#### Information provided
◆ ◆ ◆ ◆ ◆
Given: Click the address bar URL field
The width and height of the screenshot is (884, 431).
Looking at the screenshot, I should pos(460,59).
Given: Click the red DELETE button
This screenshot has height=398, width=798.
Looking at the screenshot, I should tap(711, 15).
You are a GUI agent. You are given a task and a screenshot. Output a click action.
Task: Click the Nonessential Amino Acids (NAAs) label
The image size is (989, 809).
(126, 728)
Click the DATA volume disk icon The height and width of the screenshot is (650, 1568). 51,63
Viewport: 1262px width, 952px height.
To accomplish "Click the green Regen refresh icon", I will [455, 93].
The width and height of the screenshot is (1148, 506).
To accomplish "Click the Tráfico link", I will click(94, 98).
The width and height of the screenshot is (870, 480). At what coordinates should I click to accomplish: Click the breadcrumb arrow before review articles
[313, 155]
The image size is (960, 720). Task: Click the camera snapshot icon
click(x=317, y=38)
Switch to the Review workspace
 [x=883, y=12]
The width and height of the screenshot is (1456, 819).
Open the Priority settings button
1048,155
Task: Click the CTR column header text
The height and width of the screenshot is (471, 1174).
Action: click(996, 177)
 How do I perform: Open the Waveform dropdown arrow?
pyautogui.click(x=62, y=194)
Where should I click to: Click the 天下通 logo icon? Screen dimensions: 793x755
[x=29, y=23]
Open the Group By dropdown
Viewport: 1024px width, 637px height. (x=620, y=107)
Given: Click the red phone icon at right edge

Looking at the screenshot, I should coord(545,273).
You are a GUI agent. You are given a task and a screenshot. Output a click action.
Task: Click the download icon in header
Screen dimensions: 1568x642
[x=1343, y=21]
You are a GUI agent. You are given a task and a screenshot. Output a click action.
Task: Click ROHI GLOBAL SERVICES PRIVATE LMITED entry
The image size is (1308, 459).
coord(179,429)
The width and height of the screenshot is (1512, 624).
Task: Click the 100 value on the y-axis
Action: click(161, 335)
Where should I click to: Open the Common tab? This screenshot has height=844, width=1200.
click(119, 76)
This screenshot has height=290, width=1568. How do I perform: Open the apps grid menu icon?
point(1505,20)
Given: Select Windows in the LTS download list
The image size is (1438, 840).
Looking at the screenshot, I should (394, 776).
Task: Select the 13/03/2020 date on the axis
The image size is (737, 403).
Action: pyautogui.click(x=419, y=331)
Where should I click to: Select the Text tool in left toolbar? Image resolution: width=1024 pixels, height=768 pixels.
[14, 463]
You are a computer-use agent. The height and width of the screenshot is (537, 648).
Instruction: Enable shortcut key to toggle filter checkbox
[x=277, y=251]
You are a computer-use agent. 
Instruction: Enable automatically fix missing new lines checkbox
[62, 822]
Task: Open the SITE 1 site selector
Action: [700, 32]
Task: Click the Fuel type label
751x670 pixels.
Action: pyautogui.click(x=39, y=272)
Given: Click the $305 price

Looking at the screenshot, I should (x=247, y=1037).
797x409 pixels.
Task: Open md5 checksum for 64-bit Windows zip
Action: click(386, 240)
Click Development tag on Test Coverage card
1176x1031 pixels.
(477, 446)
◆ ◆ ◆ ◆ ◆
#### Problem to solve
Rewrite all the entries above, changing every "GUI agent" to "screen agent" and leaving the rest as it is.

#### Complete response
Given: Click the address bar URL field
The width and height of the screenshot is (884, 431).
Looking at the screenshot, I should pos(460,59).
Given: Click the red DELETE button
This screenshot has height=398, width=798.
Looking at the screenshot, I should tap(711, 15).
You are a screen agent. You are given a task and a screenshot. Output a click action.
Task: Click the Nonessential Amino Acids (NAAs) label
The image size is (989, 809).
(126, 728)
Click the DATA volume disk icon The height and width of the screenshot is (650, 1568). 51,63
Viewport: 1262px width, 952px height.
To accomplish "Click the green Regen refresh icon", I will [455, 93].
The width and height of the screenshot is (1148, 506).
To accomplish "Click the Tráfico link", I will click(94, 98).
The width and height of the screenshot is (870, 480). At what coordinates should I click to accomplish: Click the breadcrumb arrow before review articles
[313, 155]
The image size is (960, 720). Task: Click the camera snapshot icon
click(x=317, y=38)
Switch to the Review workspace
 [x=883, y=12]
The width and height of the screenshot is (1456, 819).
Open the Priority settings button
1048,155
Task: Click the CTR column header text
The height and width of the screenshot is (471, 1174).
Action: click(996, 177)
 How do I perform: Open the Waveform dropdown arrow?
pyautogui.click(x=62, y=194)
Where should I click to: Click the 天下通 logo icon? Screen dimensions: 793x755
[x=29, y=23]
Open the Group By dropdown
Viewport: 1024px width, 637px height. (x=620, y=107)
Given: Click the red phone icon at right edge

Looking at the screenshot, I should coord(545,273).
You are a screen agent. You are given a task and a screenshot. Output a click action.
Task: Click the download icon in header
Screen dimensions: 1568x642
[x=1343, y=21]
You are a screen agent. You are given a task and a screenshot. Output a click action.
Task: Click ROHI GLOBAL SERVICES PRIVATE LMITED entry
The image size is (1308, 459).
coord(179,429)
The width and height of the screenshot is (1512, 624).
Task: Click the 100 value on the y-axis
Action: click(161, 335)
Where should I click to: Open the Common tab? This screenshot has height=844, width=1200.
click(119, 76)
This screenshot has height=290, width=1568. How do I perform: Open the apps grid menu icon?
point(1505,20)
Given: Select Windows in the LTS download list
The image size is (1438, 840).
Looking at the screenshot, I should (394, 776).
Task: Select the 13/03/2020 date on the axis
The image size is (737, 403).
Action: pyautogui.click(x=419, y=331)
Where should I click to: Select the Text tool in left toolbar? Image resolution: width=1024 pixels, height=768 pixels.
[14, 463]
You are a computer-use agent. The height and width of the screenshot is (537, 648).
Instruction: Enable shortcut key to toggle filter checkbox
[x=277, y=251]
You are a computer-use agent. 
Instruction: Enable automatically fix missing new lines checkbox
[62, 822]
Task: Open the SITE 1 site selector
Action: [700, 32]
Task: Click the Fuel type label
751x670 pixels.
Action: pyautogui.click(x=39, y=272)
Given: Click the $305 price

Looking at the screenshot, I should (x=247, y=1037).
797x409 pixels.
Task: Open md5 checksum for 64-bit Windows zip
Action: click(386, 240)
Click Development tag on Test Coverage card
1176x1031 pixels.
(477, 446)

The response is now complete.